Why did we pay to use Lighthouse, when we could have continued using Trac for free? Although a Lighthouse license is very affordable, it is, nevertheless, not free. What features does Lighthouse have that Trac lacks? The most interesting feature Lighthouse has that Trac doesn't is the ability to not only send email, but also receive it. This allows us to update tickets from our email clients. The ability to do this,is, it seems, something new under the sun. Lighthouse also provides SCM integration and API we could integrated with, but we've not explored these featured yet.  And while Trac may have these features somewhere, we never got deep enough to use any of them.  Lighthouse has moved issue tracking from an annoyance to a pleasure. 

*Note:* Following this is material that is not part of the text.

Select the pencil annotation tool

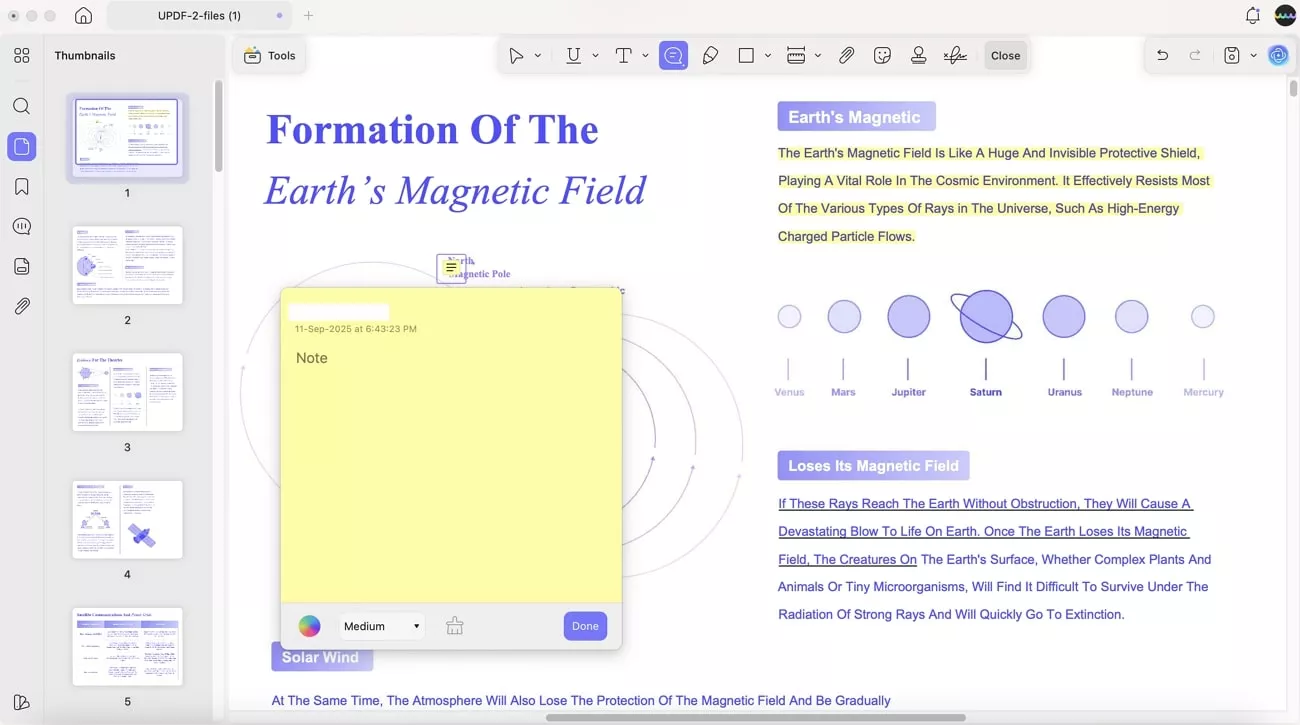coord(710,55)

The strongest feature of Lighthouse is its interface. Compared to other issue management tools we've used (Elementool, Rally), Lighthouse might seem spartan. And it is!. And that's great! It has a very simple, tidy interface and has kept the number of conceptual units that a user is required to digest to the bare minimum. These units are 'projects', 'people' , 'tickets', 'messages', 'milestones', 'pages', and 'tags'. Lighthouse doesn't enforce a particular methodology, but rather, the decisions about how to use these elements are left to the users -- us. This fact has allowed use to cobble together a process that works nicely for us now, and can be easily changed if we need it to. At first we thought its lack of "Features" might be a problem and even went so far as to question the whole mentality of some of these new lightweight web apps, but in all honesty simplicity as led us to actually use the thing.

Our first impressions are that Lighthouse is both useful and adaptable to the way we actually work.  We are very excited to continue our development with Lighthouse there to help guide the way.